Adding another potential readability metric, let’s look at the mean log frequency of dependency paths.
So far we’ve looked at the mean log frequency of lexemes, the mean log frequency of forms, and, after calculating dependency paths or “swords”, the mean dependency depth.
What we haven’t looked at is the mean log frequency of those dependency paths—a rough proxy for a target having common (rather than merely shallow) syntactic structures.

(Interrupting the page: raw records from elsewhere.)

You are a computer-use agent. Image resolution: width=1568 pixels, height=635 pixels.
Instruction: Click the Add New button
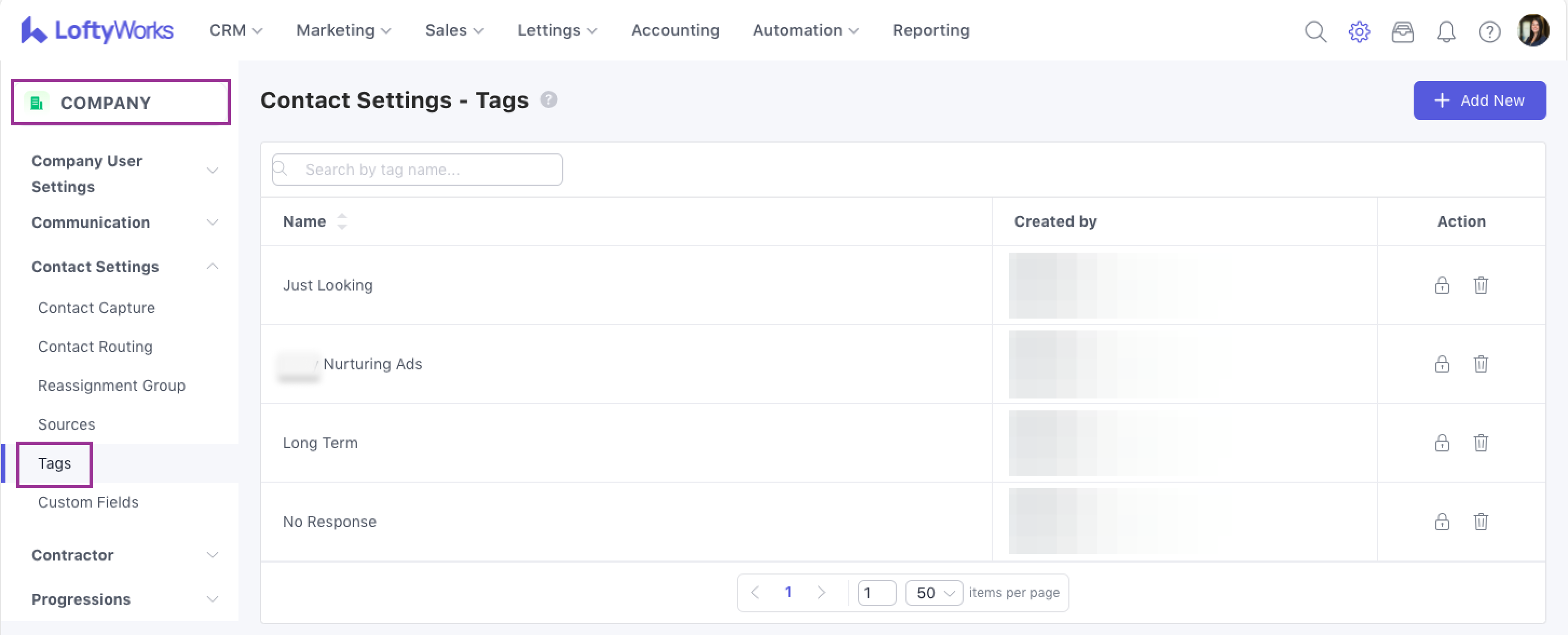[x=1479, y=100]
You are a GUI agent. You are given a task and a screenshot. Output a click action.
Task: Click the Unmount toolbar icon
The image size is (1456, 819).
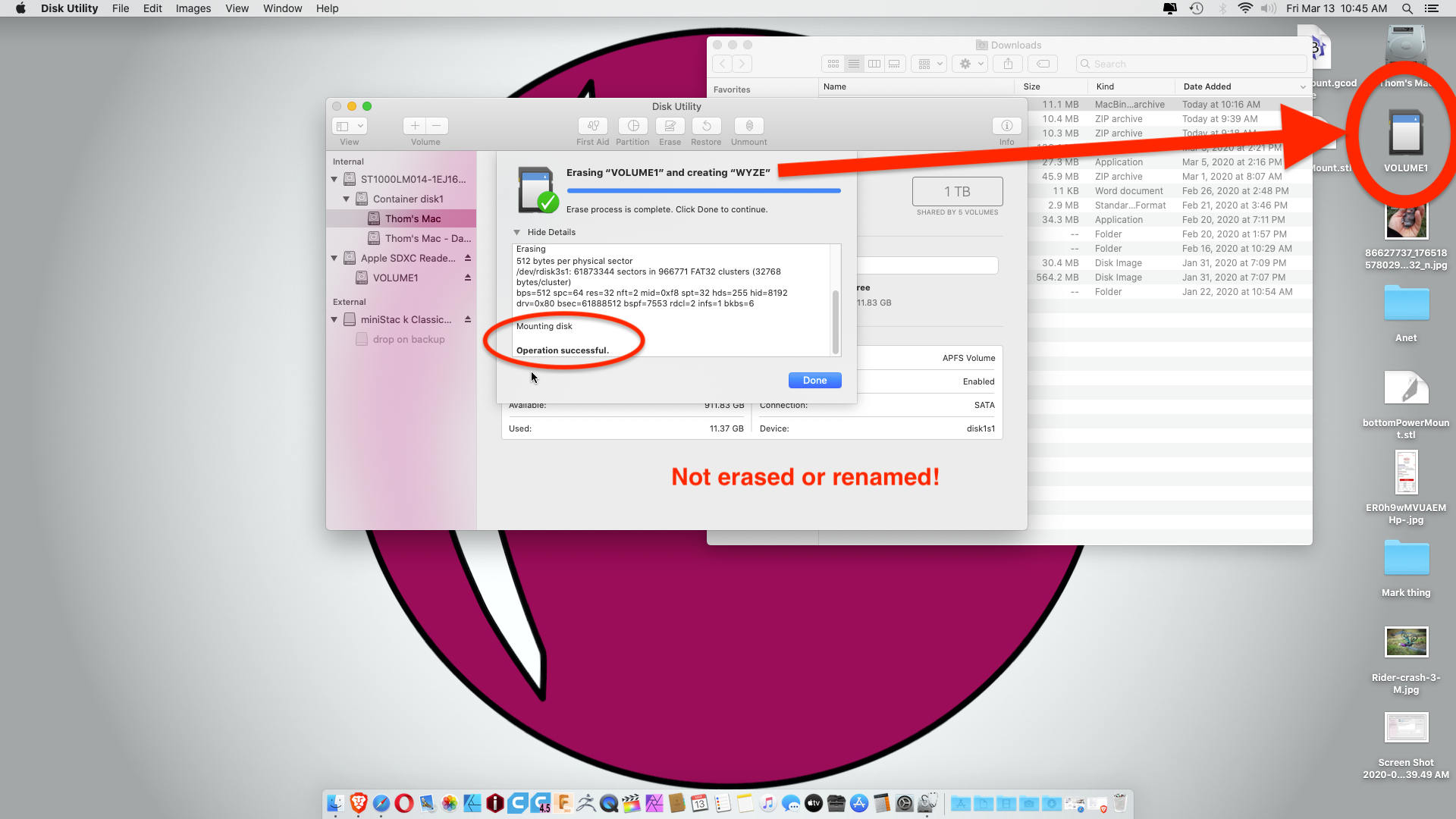(748, 126)
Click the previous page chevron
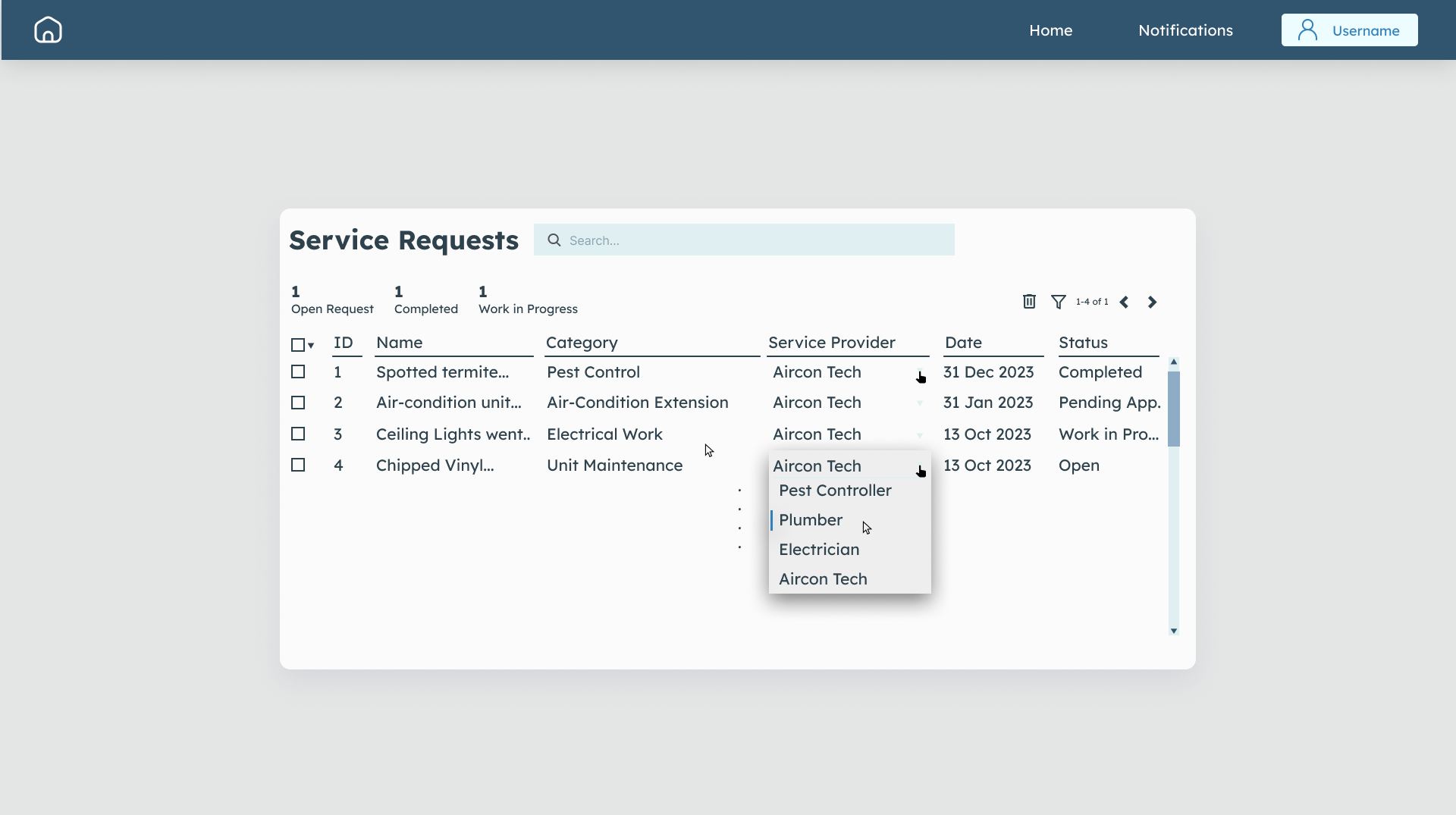1456x815 pixels. point(1125,302)
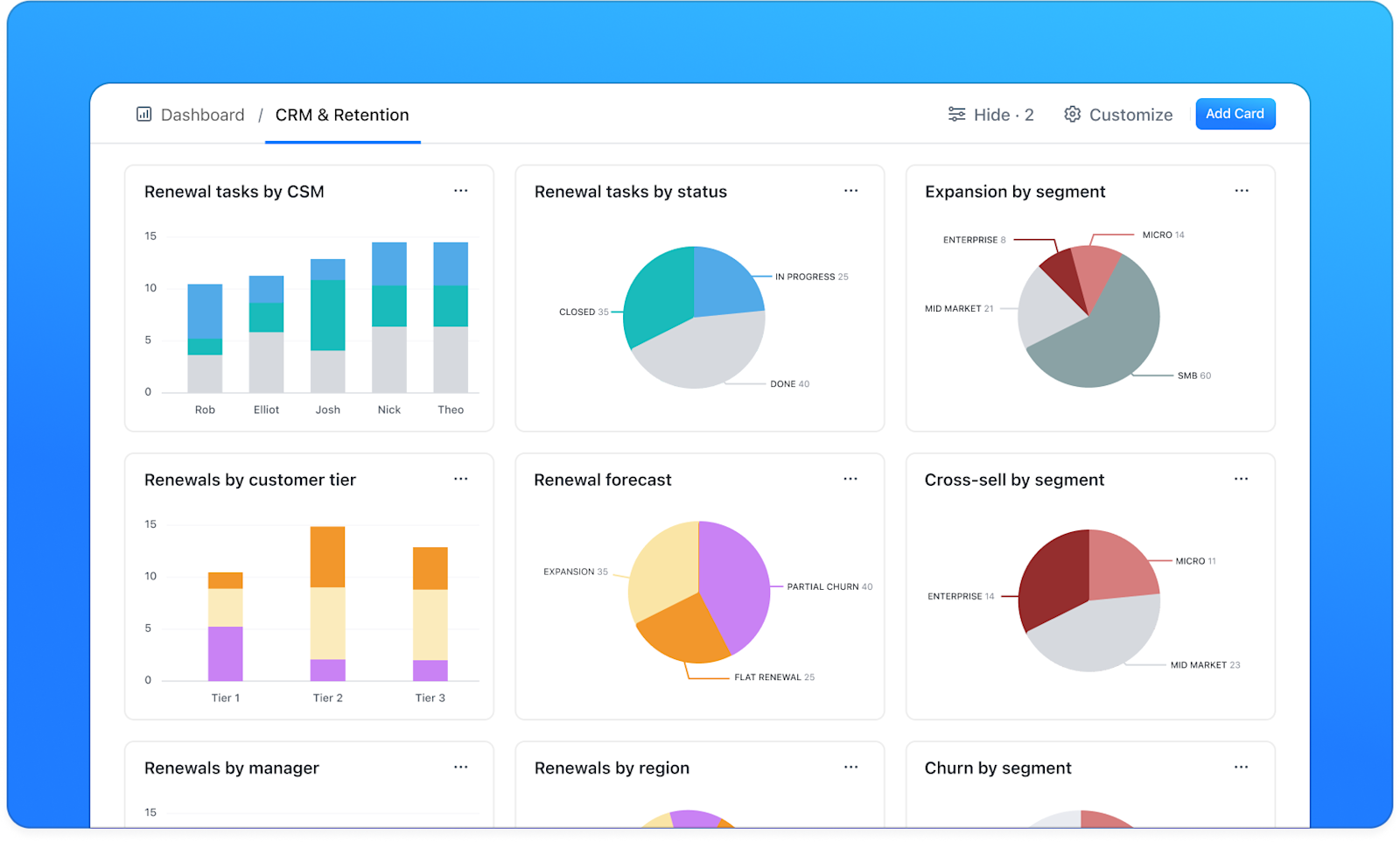Open the ellipsis menu on Cross-sell by segment
Viewport: 1400px width, 842px height.
(1242, 478)
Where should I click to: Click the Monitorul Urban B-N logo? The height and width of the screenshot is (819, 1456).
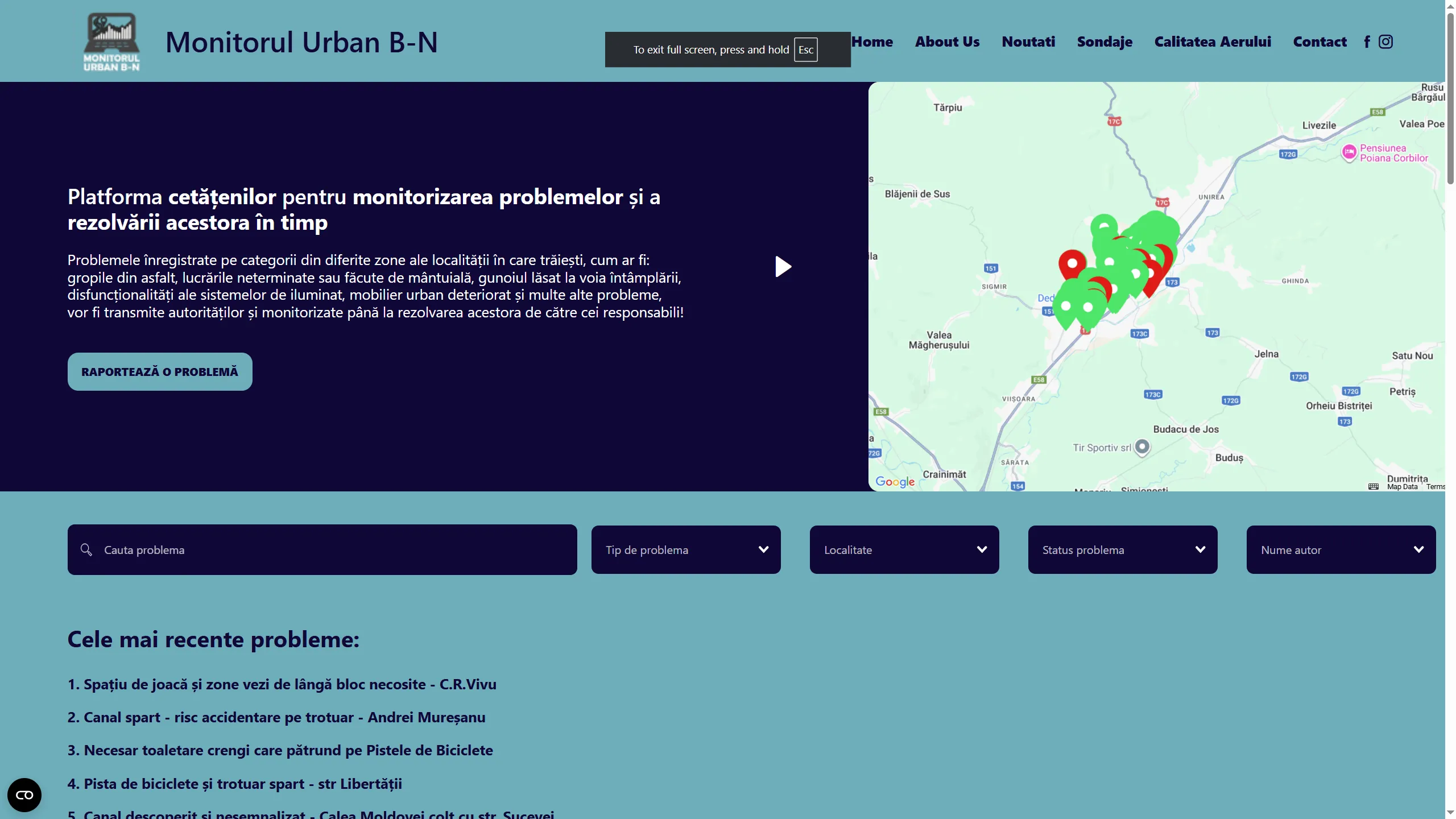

By this measure, the top five (i.e. lowest scoring) books are:
4832 1 Corinthians
4929 3 John
4935 1 John
4938 John
5027 James
and the top 10 chapters are:
4183 1 Corinthians 13
4362 1 Corinthians 9
4386 1 Corinthians 14
4485 Romans 14
4486 John 16
4550 1 John 3
4558 2 Corinthians 11
4564 1 Corinthians 6
4566 1 Corinthians 7
4576 John 7
It is interesting just how much 1 Corinthians features here. The book (and those chapters featured above) do poorly in terms of mean log frequency of lexemes.
If 1 Corinthians is actually syntactically easy to read, I wonder if that’s an argument for having some readings which, because of vocab, need to be heavily footnoted with glosses but which are still worth reading early because of the syntax.